§ SOURCE MATERIAL:
::::::

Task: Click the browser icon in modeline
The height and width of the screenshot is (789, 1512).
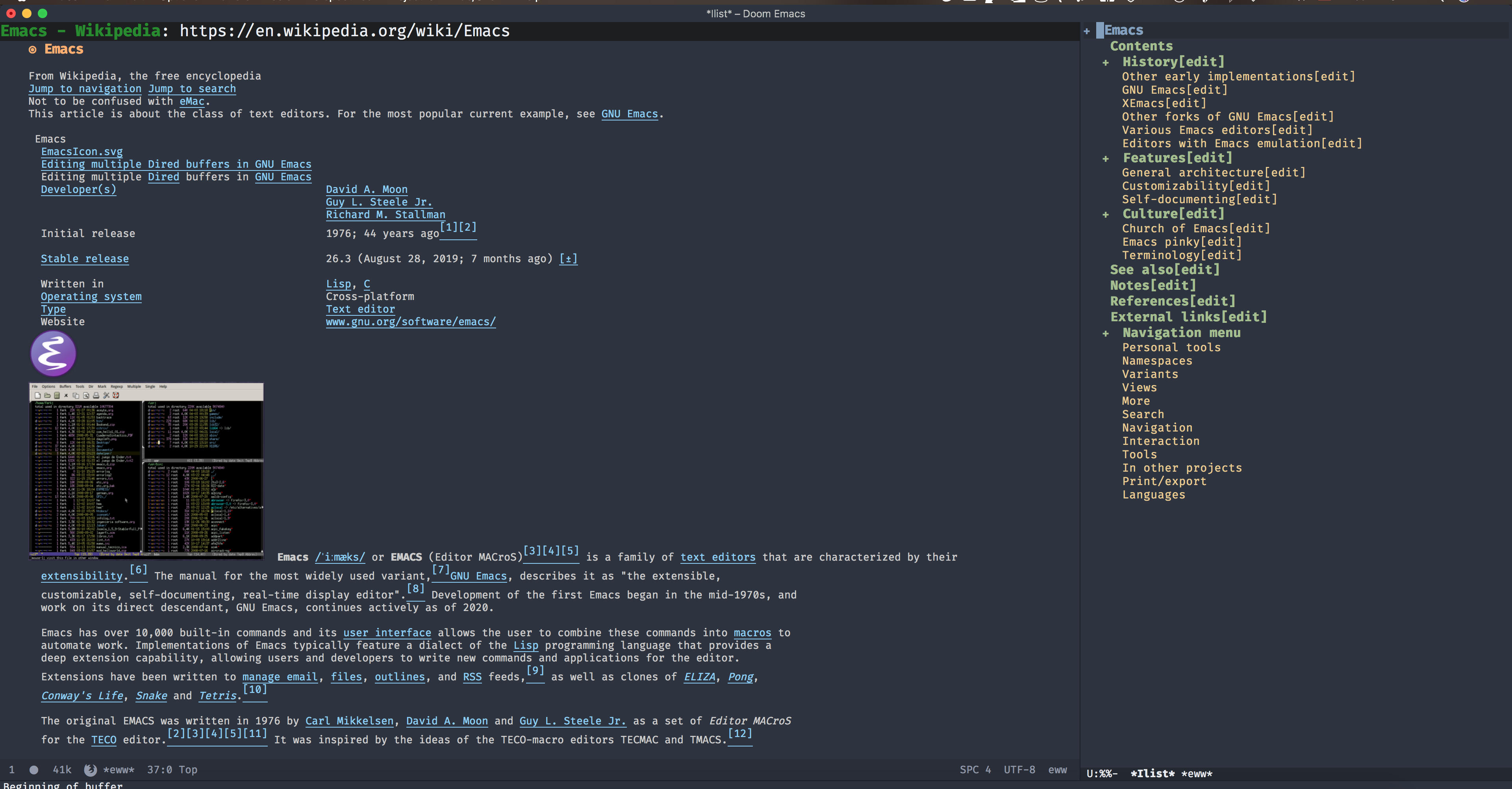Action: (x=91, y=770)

::::::

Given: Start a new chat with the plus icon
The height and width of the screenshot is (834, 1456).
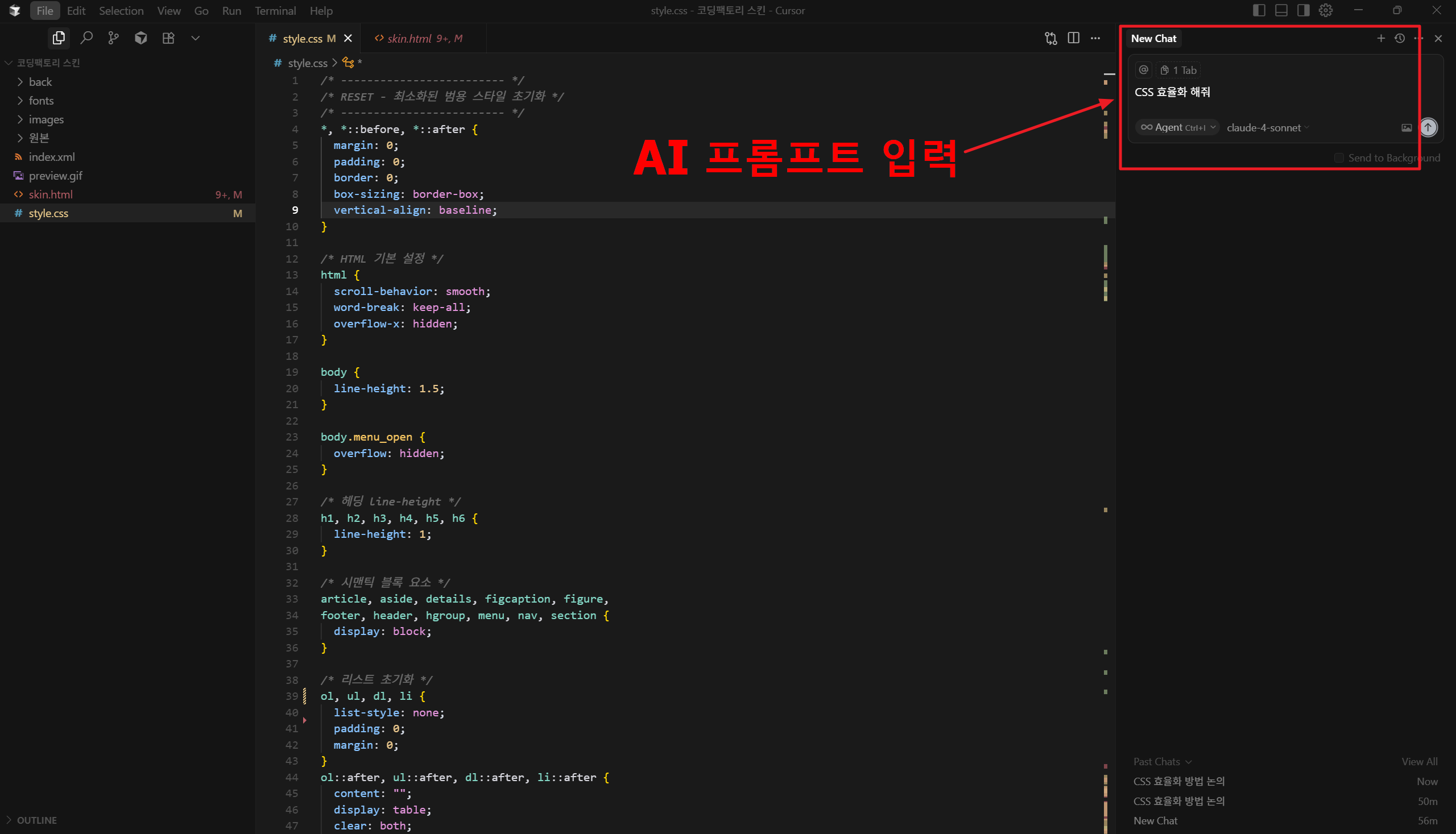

::::::

§ INSTRUCTIONS TO FOLLOW: Beginning with the line holding "Given: Start a new chat with the plus icon" and ending with the line holding "The height and width of the screenshot is (834, 1456).", write out the stretch of material above exactly; add no further lines.

§ ANSWER SECTION:
Given: Start a new chat with the plus icon
The height and width of the screenshot is (834, 1456).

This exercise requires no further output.